Government serves everyone in a community and we need to do better at serving the hard to reach. We serve the young and the old; the rich and the poor; the religious and the non-religious. We serve you regardless of where you are on whatever spectrum. We serve people who are visiting relatives or just passing through; we serve people who commute from other communities to work here.
Often, this means we need to do a better job:
- Translating information into other languages;
- Providing information in a variety of ways (email, text, social media, signage, direct mail);
- Making the wording on City Council agendas and staff reports clear enough for a 5th grader to understand;
- Being compelling and using creative ways to grab people’s attention;
- Holding meetings in neighborhoods and offering childcare;
- Posting fewer PDFS and making sure the ones you have are at least searchable;
- Allowing people to easily provide feedback on issues from their phone;
- Making our websites mobile-friendly;
- (This list goes on and on…)
There’s also something we can do that’s really, really easy. Stop using the word ‘Citizen.’ Just use different words. Like resident, or community, or people.

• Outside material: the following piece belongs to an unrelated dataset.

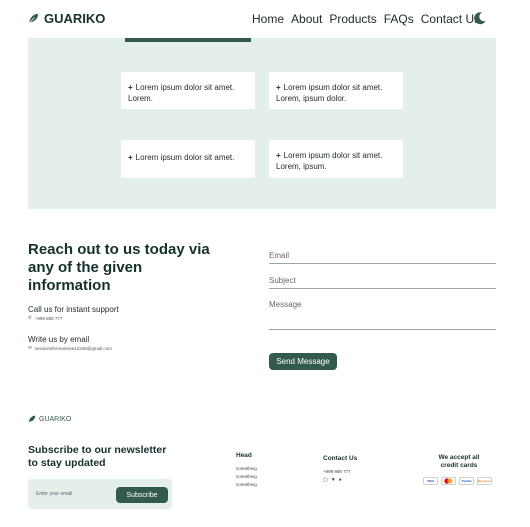 This screenshot has height=527, width=530. What do you see at coordinates (334, 480) in the screenshot?
I see `twitter-icon: ▼` at bounding box center [334, 480].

Last year, Jamie Lee wrote a great article about this. She says we should be more inclusive and I agree. Plus, this is really, really easy to do. We just have to use different words.
In 2013, Seattle banned the use of the word in official City communications and were ridiculed by right-wing media outlets. They probably got death threats from the same people that sent them to me after I wrote an ordinance regulating second-hand smoke that protects people living in multi-family housing.
Here’s the thing: this is really easy to do. All we have to do is use different words. It’s not a big deal. Just say residents, or community, or people. It’s a really simple thing we can do to be more inclusive. The other things I listed – they are a little bit harder. We need to do them, too.